======== SOURCE MATERIAL ========

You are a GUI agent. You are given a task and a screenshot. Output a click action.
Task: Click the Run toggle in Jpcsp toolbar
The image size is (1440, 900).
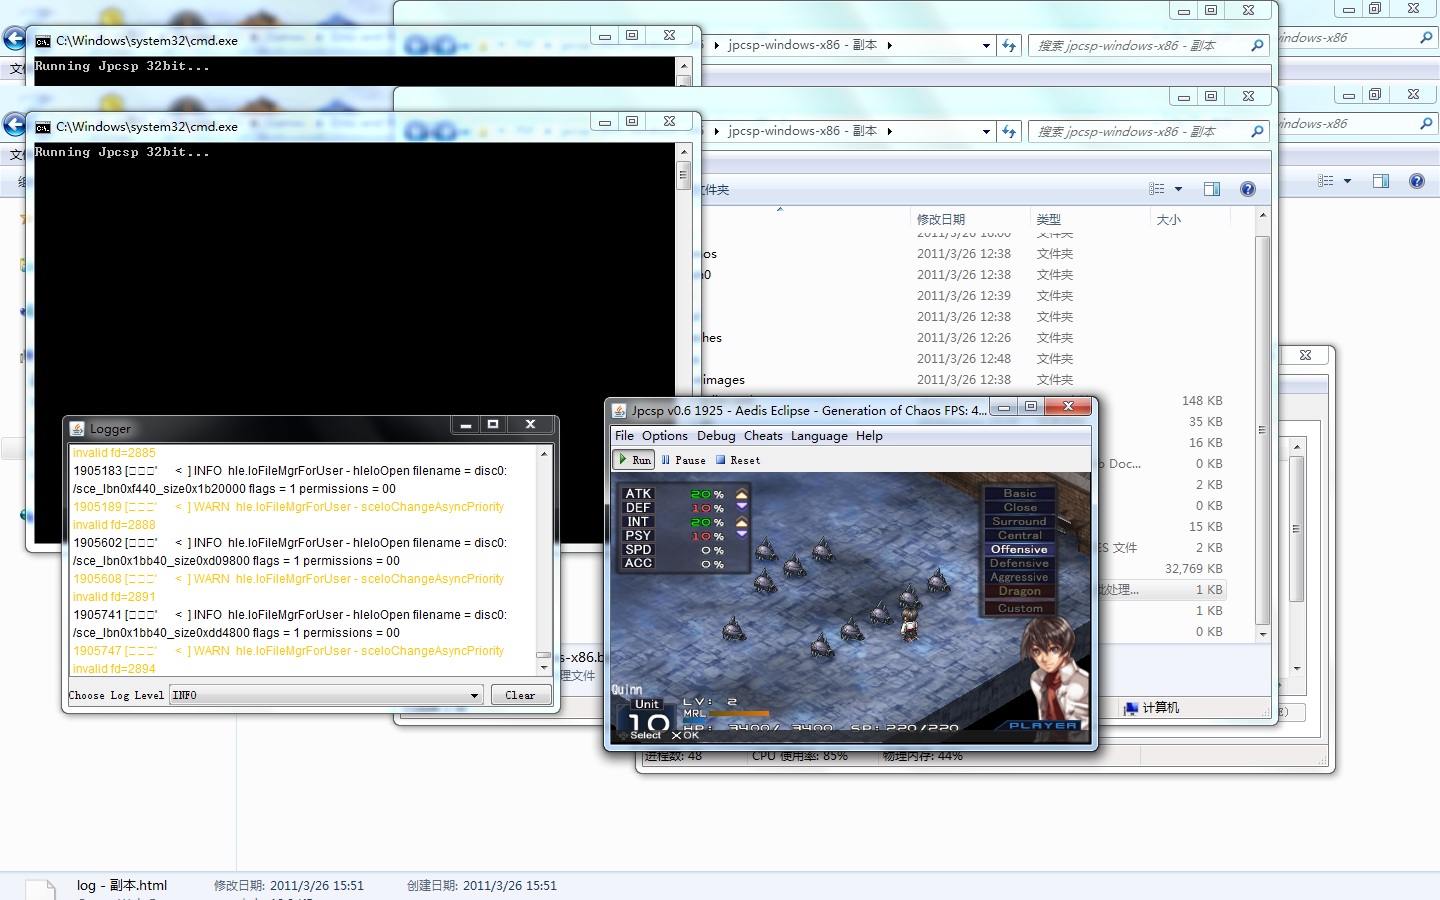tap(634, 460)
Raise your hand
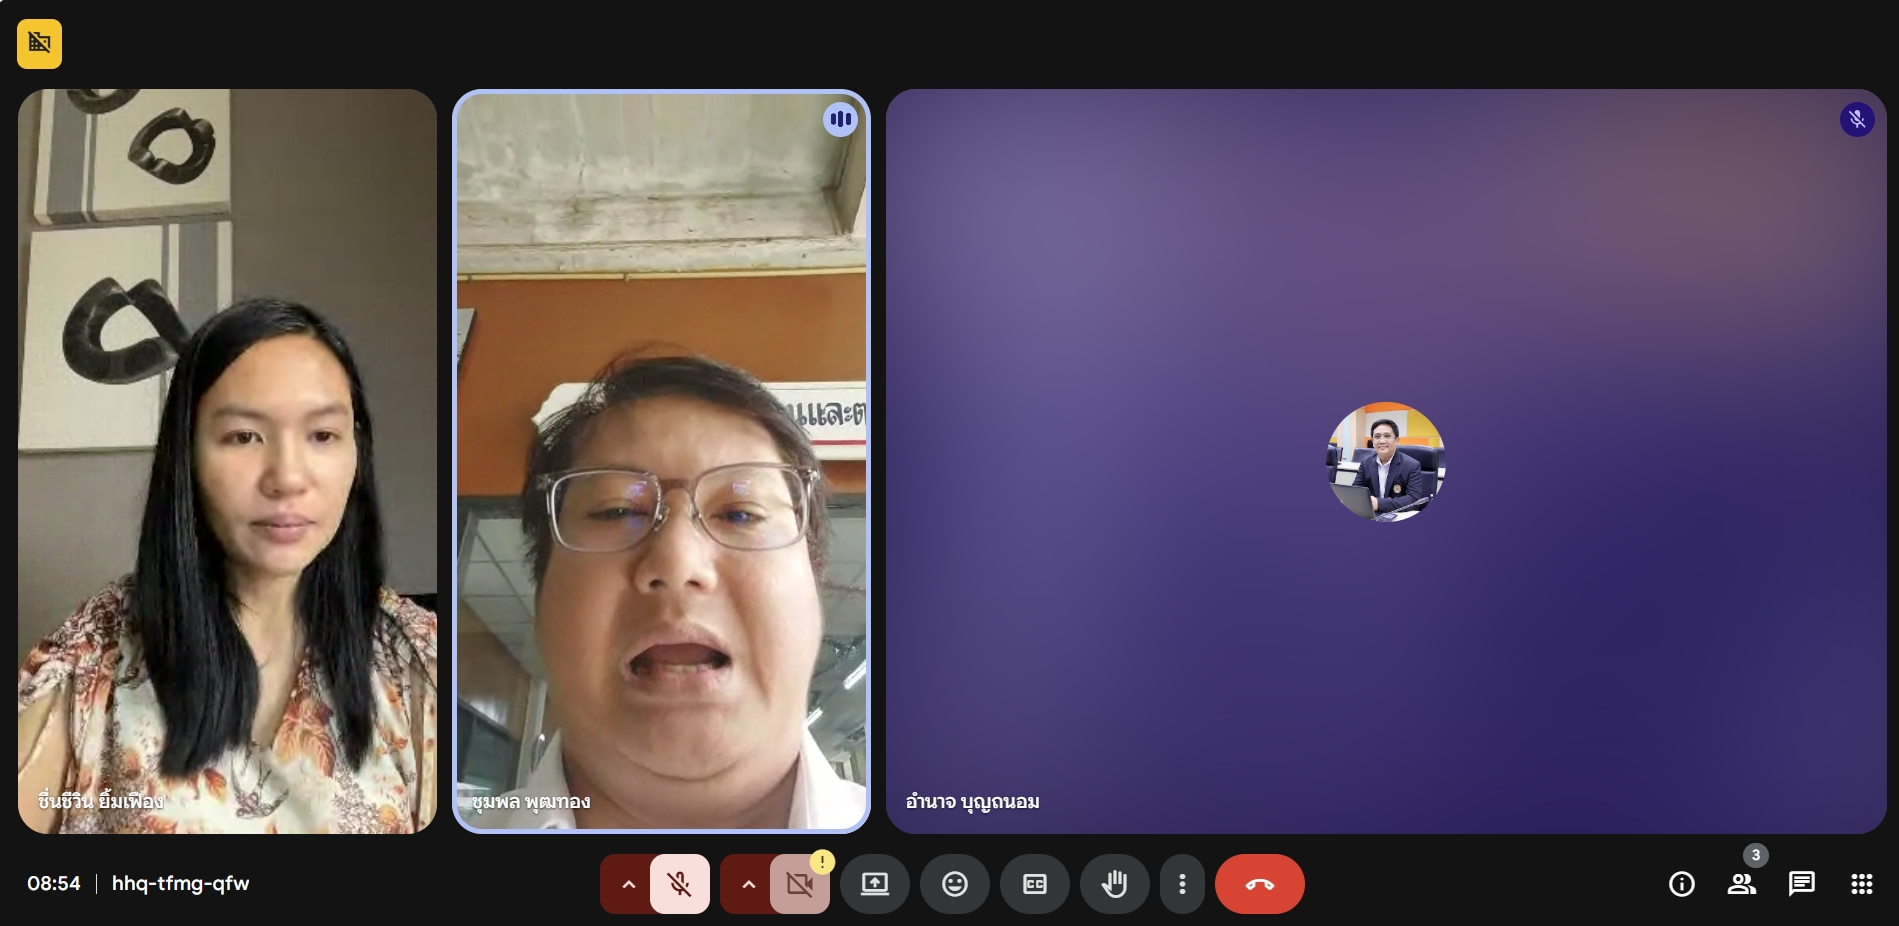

========

• [ASSIGNMENT]: For this exercise, transcribe the entries verbatim and skip all pictures.

• [EXERCISE OUTPUT]:
You are a GUI agent. You are given a task and a screenshot. Output a click action.
Task: Click the Run toggle in Jpcsp toolbar
The image size is (1440, 900).
tap(634, 460)
Raise your hand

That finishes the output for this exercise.